What you will do:
Extract every line from the items below that contains the string "arrow". Case counts.
━━━━━ Extracted material
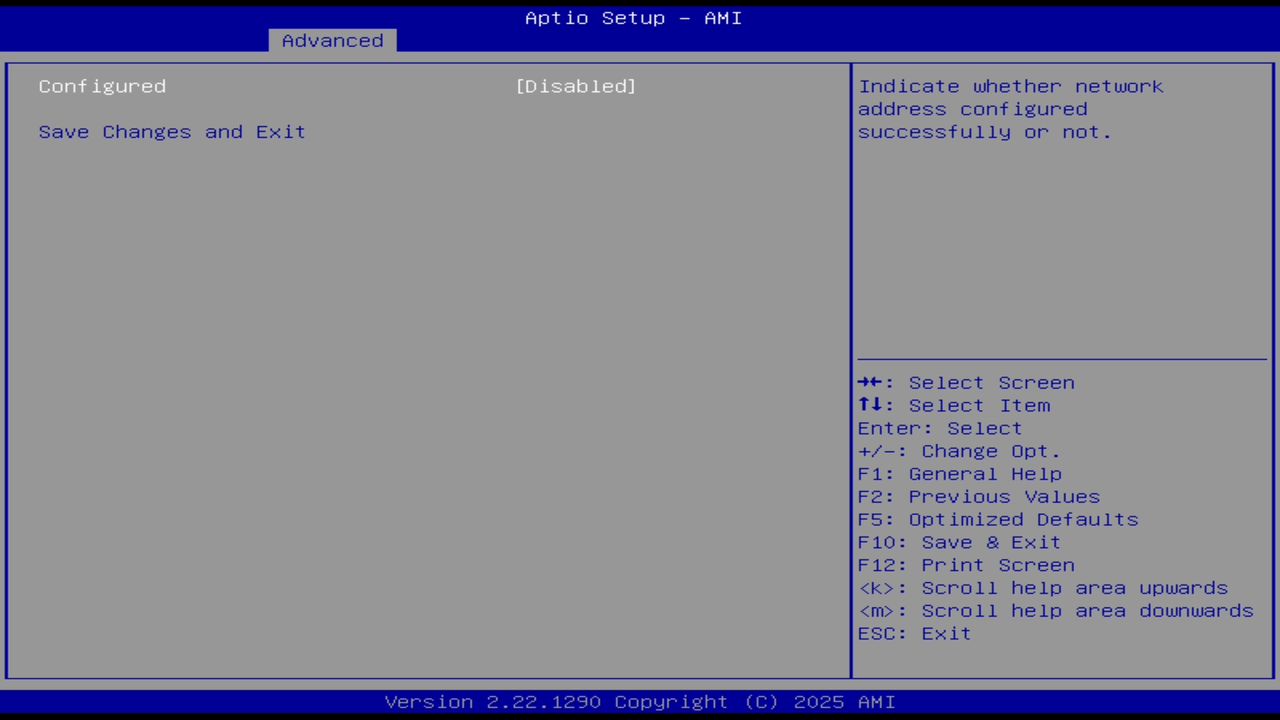Open the [Disabled] value selector for Configured

tap(576, 86)
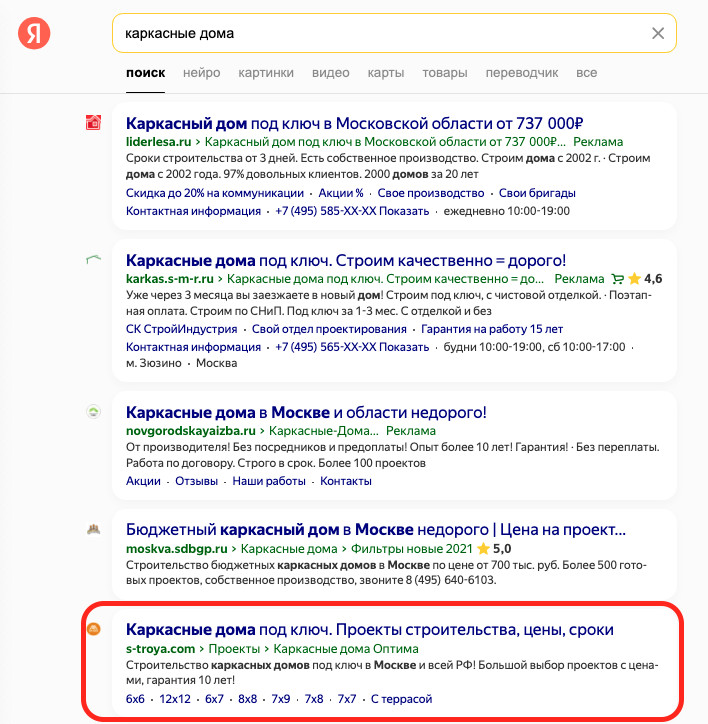Expand the все search categories
Viewport: 708px width, 724px height.
586,73
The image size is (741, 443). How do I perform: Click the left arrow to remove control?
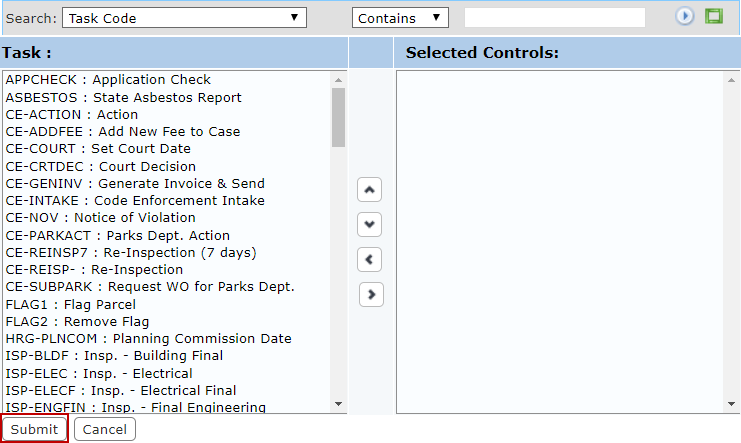[370, 259]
━━━━━━━━━━
Output:
The image size is (741, 443). How do I perform: Click the left arrow to remove control?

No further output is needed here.